OBJECTIVE: Render every line of the rows below as a JSON list of strings, one string per line, omitting blank lines and leaving out the pictures.

########################################

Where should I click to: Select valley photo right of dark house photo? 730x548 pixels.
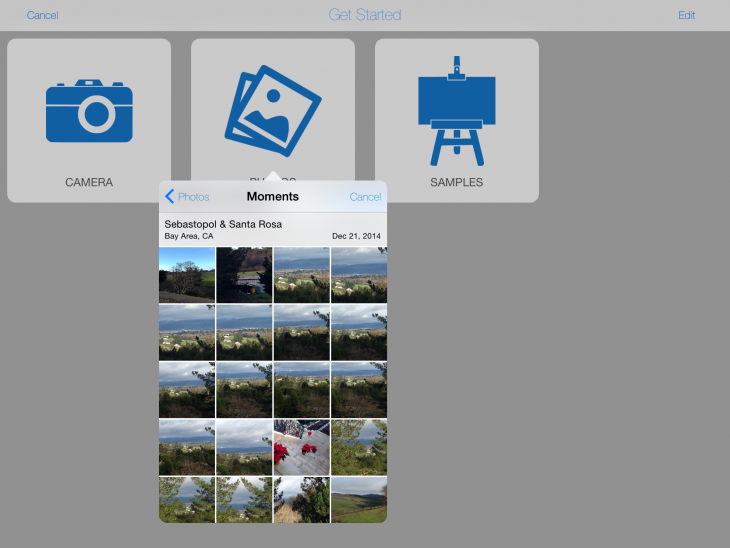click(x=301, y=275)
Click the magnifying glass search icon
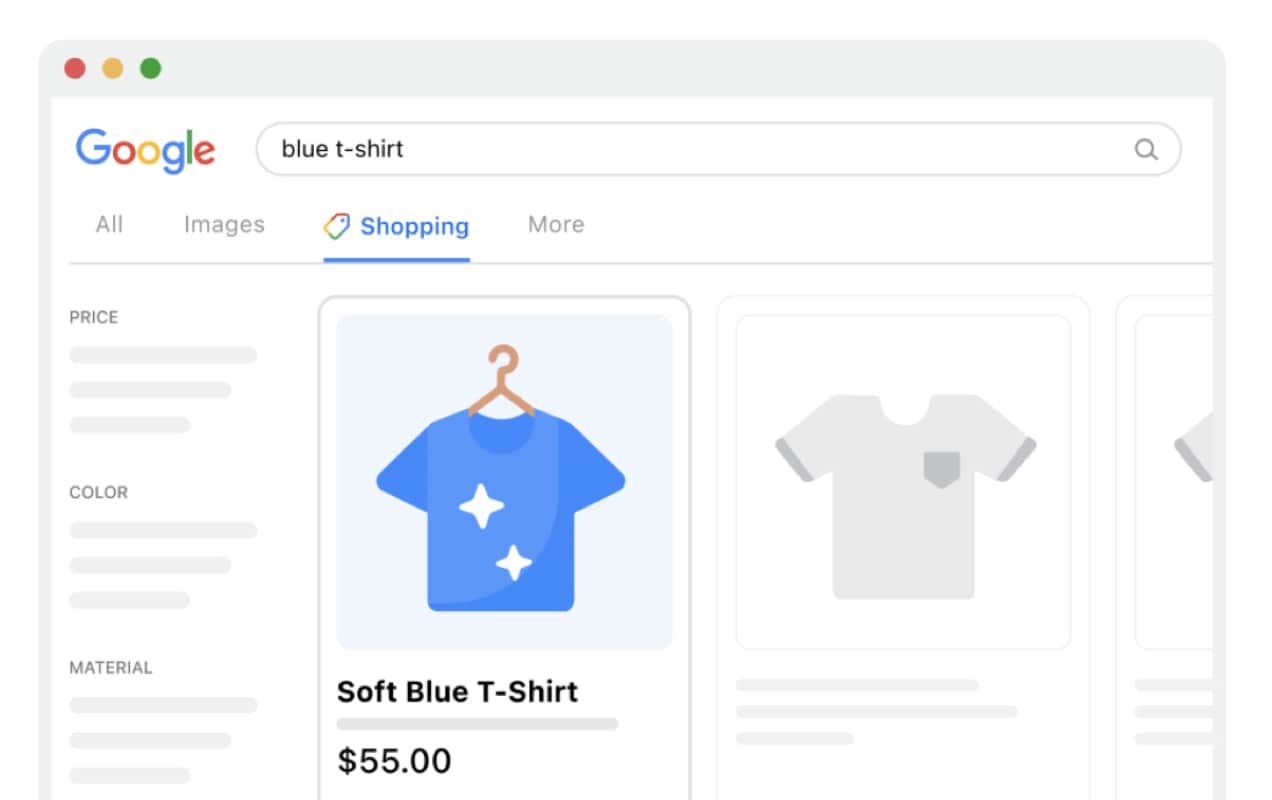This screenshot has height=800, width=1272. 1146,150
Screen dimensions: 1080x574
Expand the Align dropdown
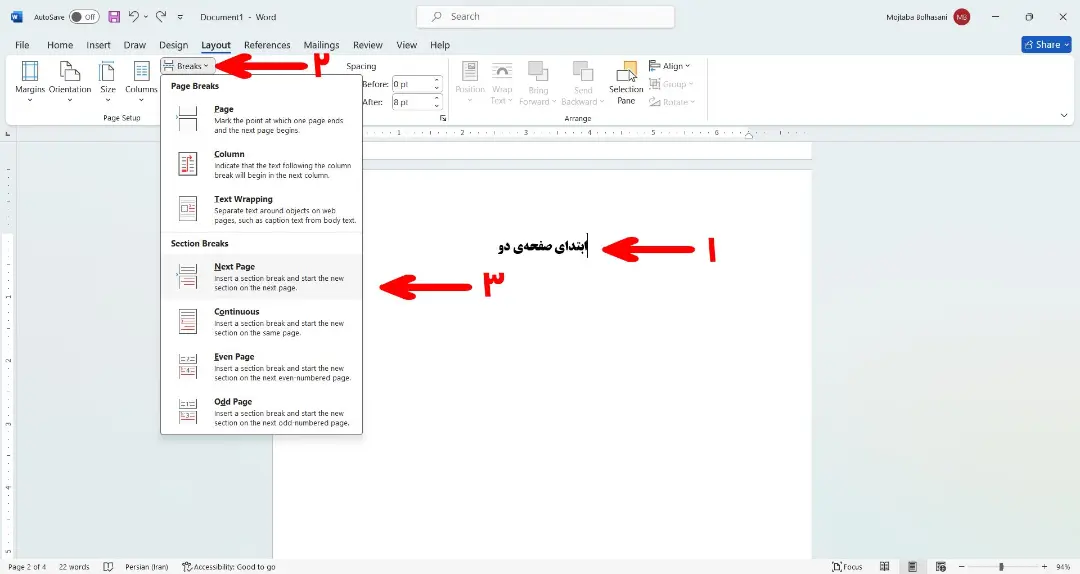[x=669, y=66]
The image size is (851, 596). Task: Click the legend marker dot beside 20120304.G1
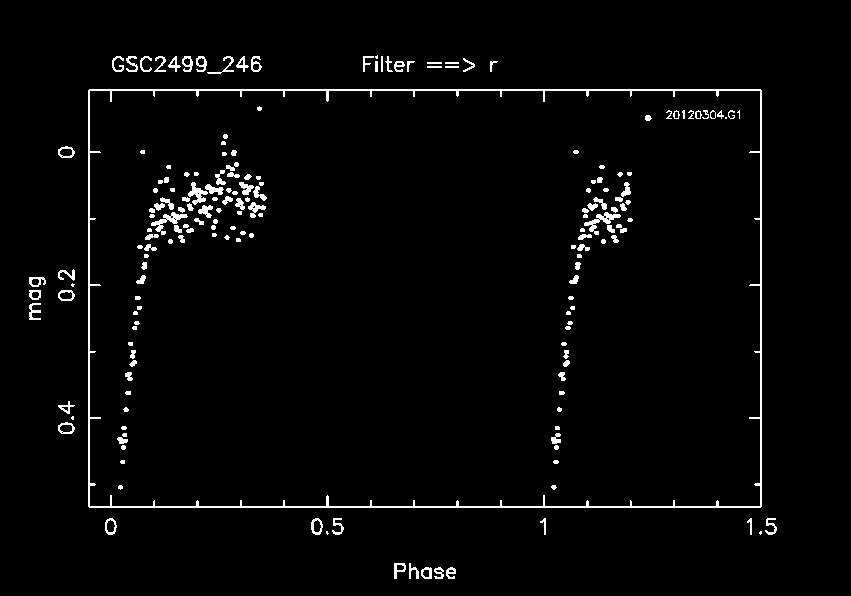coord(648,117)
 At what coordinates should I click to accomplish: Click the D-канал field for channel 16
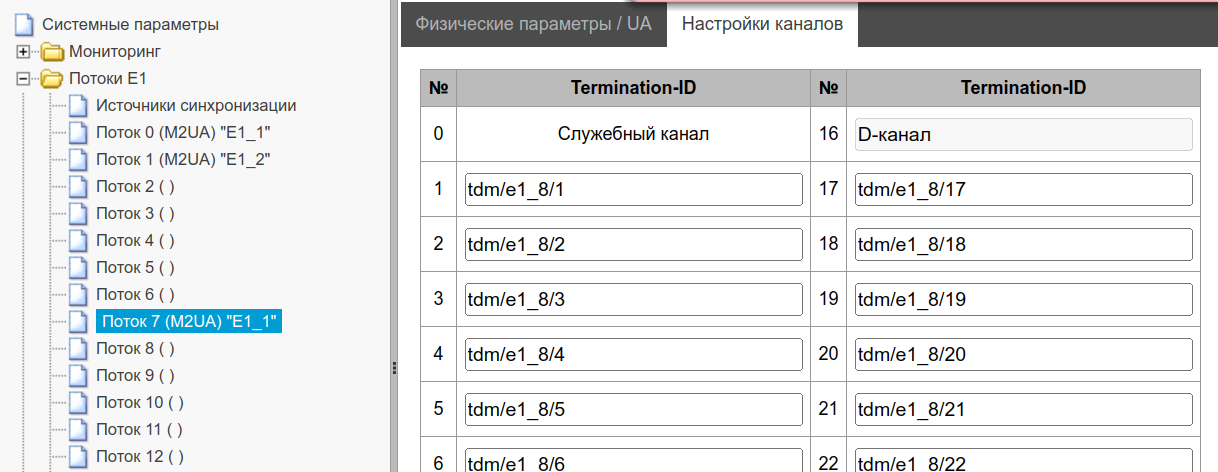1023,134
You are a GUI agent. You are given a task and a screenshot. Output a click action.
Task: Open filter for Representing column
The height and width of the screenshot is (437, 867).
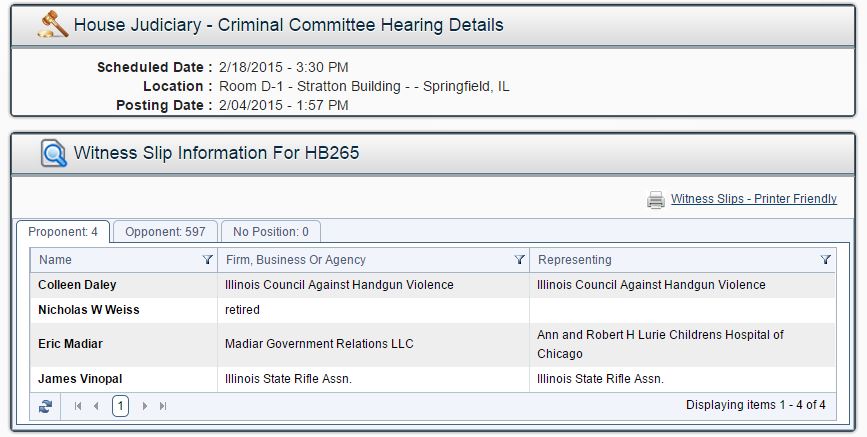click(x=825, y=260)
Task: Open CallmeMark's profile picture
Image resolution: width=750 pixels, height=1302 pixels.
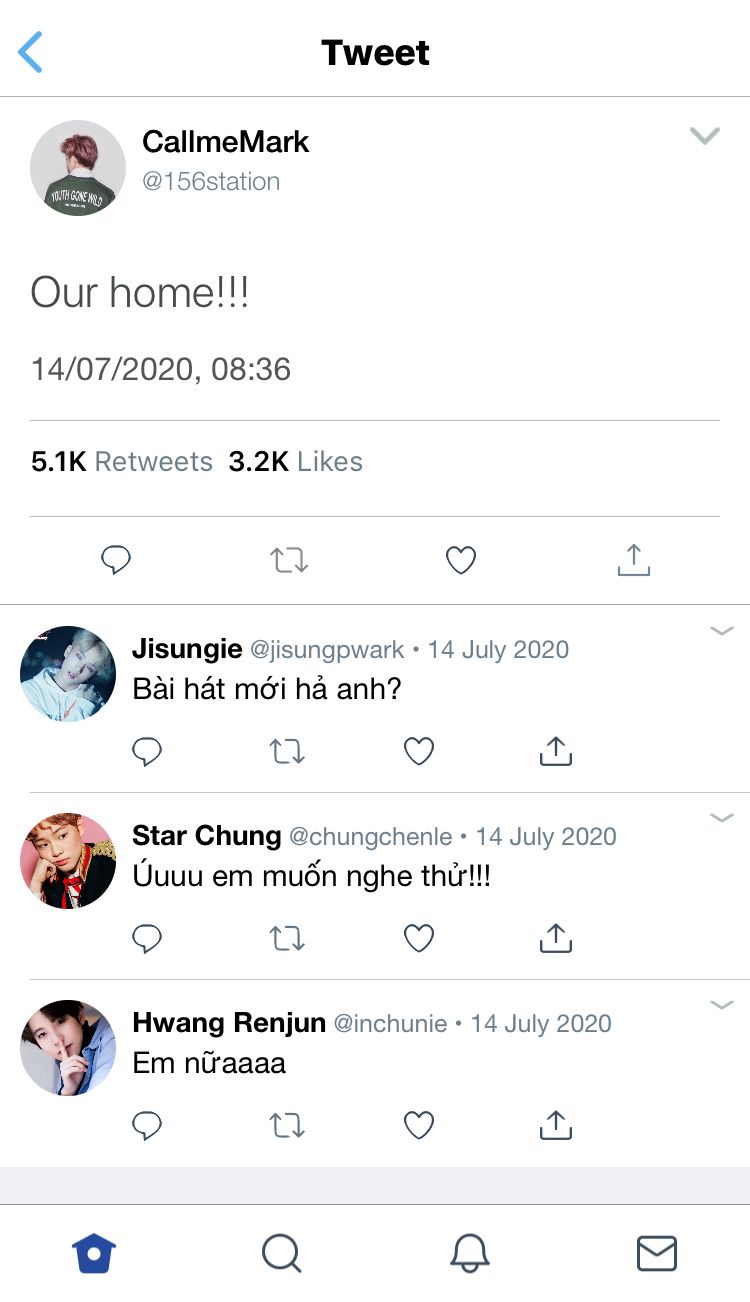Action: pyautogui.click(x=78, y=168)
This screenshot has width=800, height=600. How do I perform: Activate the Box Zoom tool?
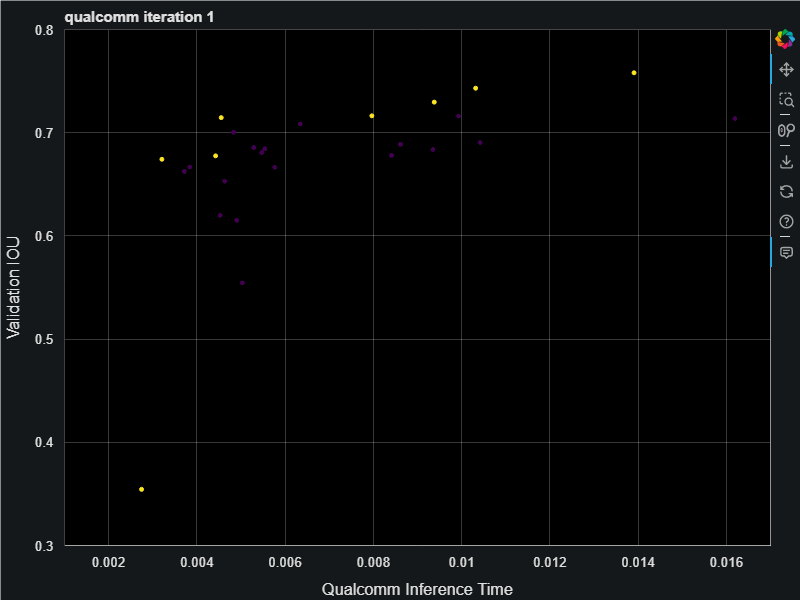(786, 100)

########################################

COMPLETE RESPONSE:
[
  "Where should I click to: Select valley photo right of dark house photo? 730x548 pixels.",
  "click(x=301, y=275)",
  "Click the magnifying glass search icon",
  "This screenshot has height=800, width=1272. 1146,150",
  "Screen dimensions: 1080x574",
  "Expand the Align dropdown",
  "[x=669, y=66]",
  "The image size is (851, 596). Task: Click the legend marker dot beside 20120304.G1",
  "coord(648,117)",
  " At what coordinates should I click to accomplish: Click the D-канал field for channel 16",
  "1023,134",
  "You are a GUI agent. You are given a task and a screenshot. Output a click action.",
  "Task: Open filter for Representing column",
  "The height and width of the screenshot is (437, 867).",
  "click(x=825, y=260)",
  "Task: Open CallmeMark's profile picture",
  "Image resolution: width=750 pixels, height=1302 pixels.",
  "Action: pyautogui.click(x=78, y=168)",
  "This screenshot has width=800, height=600. How do I perform: Activate the Box Zoom tool?",
  "(786, 100)"
]